I asked a friend the other day something about Action/Adventure video games and he asked back, “What is an Action/Adventure game?” After I stopped asking incredulously over and over how could he not know and actually tried to produce an example I realized I couldn’t. Super Mario Galaxy seems like an Action/Adventure game, but it’s a platformer. Call of Duty has a ton of action in it, but it’s an FPS. Metal Gear Solid is a stealth game. Resident Evil is survival horror. Soul Calibur is a fighting game. Grand Theft Auto a sandbox game, and Fallout 3 is a sandbox, FPS with RPG elements.
But that can’t be. There must be an Action/Adventure game. It is a genre. We all know it is. It was decreed by the genre pigeonholing council of 1527.
The thing is they are all Action/Adventure titles. It’s a schizophrenic bunch. It would be, the very title can’t decide what it’s talking about. Adventure games are about exploration and big worlds to look through. Action games are fast paced games, with multiple button presses per second—generally speaking anyway. It was a lot easier to talk about in the golden age of the 8- and 16-bit era. Action games were twitchfests to different degrees and adventure games, following the model of the genre’s namesake "Adventure," were mazes with a broad definitions of key to open broad definitions of door.

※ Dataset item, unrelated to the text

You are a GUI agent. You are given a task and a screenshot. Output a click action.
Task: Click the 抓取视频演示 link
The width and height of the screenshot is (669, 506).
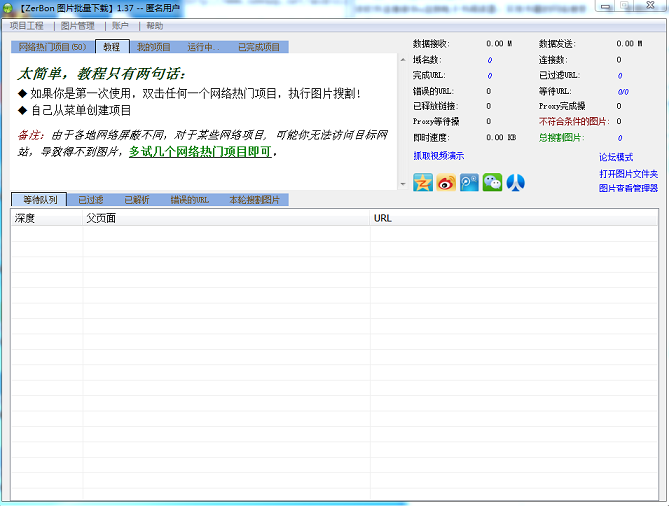pos(438,156)
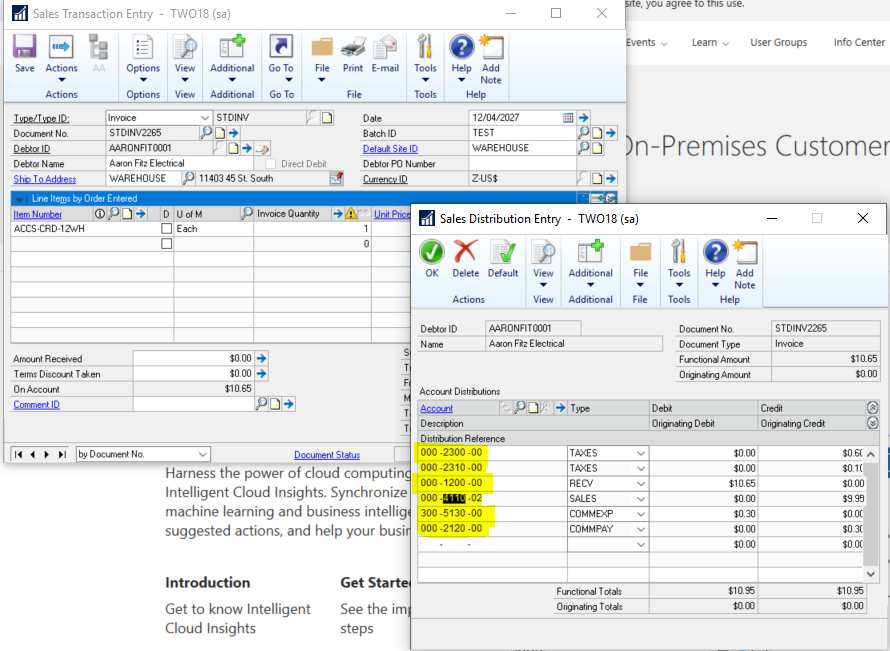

Videogame genres are named after the majority verb used through out the game, sometimes with some adjectives attached. What do you mostly do in Call of Duty? Shoot. Mario? Jump. GTA? Anything you want. And we have names for all of those genres: shooter, platformer and sandbox games respectively. Of course, as time marched on, as it is wont to do, genres started to get mixed. There were action RPGs, and now RPGs that had to have a J to the front to differentiate what once was just a regular RPG. First and Person were added to the front of shooter as not to confuse them with the likes of Contra. And now we have "First Person Shooter Role Playing." In fact there are now so many genres that Action/Adventure doesn’t tell us anything and is just an outdated term. Older games like Zelda, which were Action/Adventure titles in their heyday, are only grandfathered into the genre when really they are better described as open world or sandbox games. Hell, fighting games are full of action with fast twitch based gameplay, but no one would dare call Super Street Fighter IV an action game—it's a fighting game.

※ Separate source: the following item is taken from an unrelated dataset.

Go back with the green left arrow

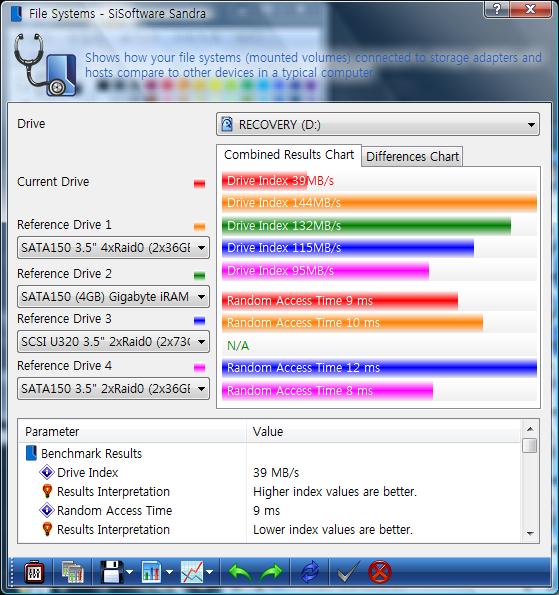240,572
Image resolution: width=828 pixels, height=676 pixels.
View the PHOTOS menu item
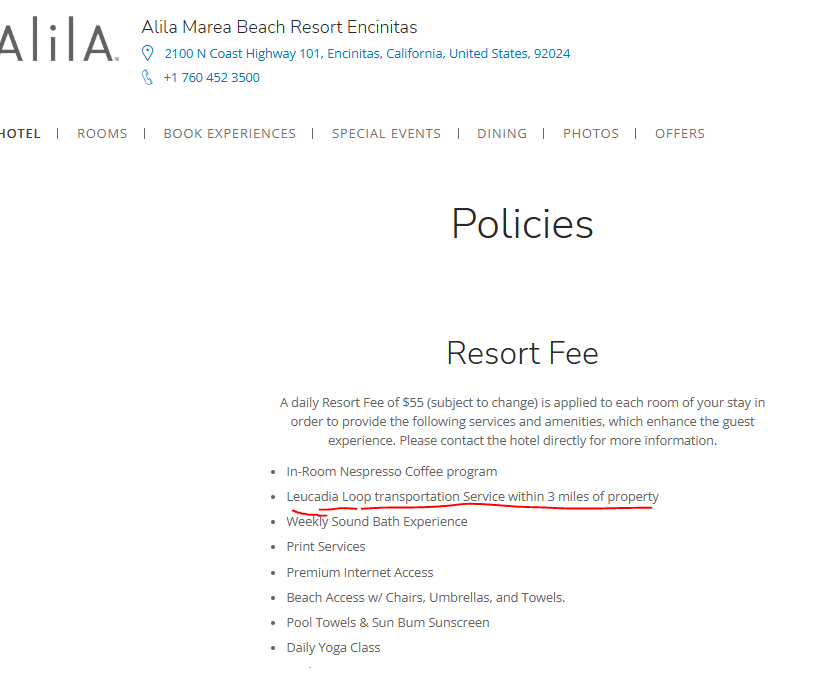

Action/Adventure is a super genre. Like RPG and Strategy they are genre titles that don’t mean anything without some clarification. Platformer, sandbox, survival horror, stealth, first and third person shooters are all genres that fall under the Action/Adventure banner. But we still use the unhelpful superterm. Why? Because humans are lazy. It’s a short cut when we don’t want to describe a game to someone who may not understand all the terminology gamers are so used to, but we also use it as a term to describe something we have no defined genre for. I said before that a genre is named for the verb used the most in a game. Killer 7 is a First Person/Rail/Shooter/Puzzle/RPG? No, it’s Action/Adventure. Shadow of the Colossus is an Open World/Adventure/Boss Battle/Platformer. No, it’s Action/Adventure.
There are too many wildly different games out there now that it’s not just impractical to give each different type a different name, but unhelpful. Our best option is to call them Action/Adventure games. With games whose scope is so broad we use a term just as broad. That’s the answer. Action/Adventure games are games with no other term to describe them.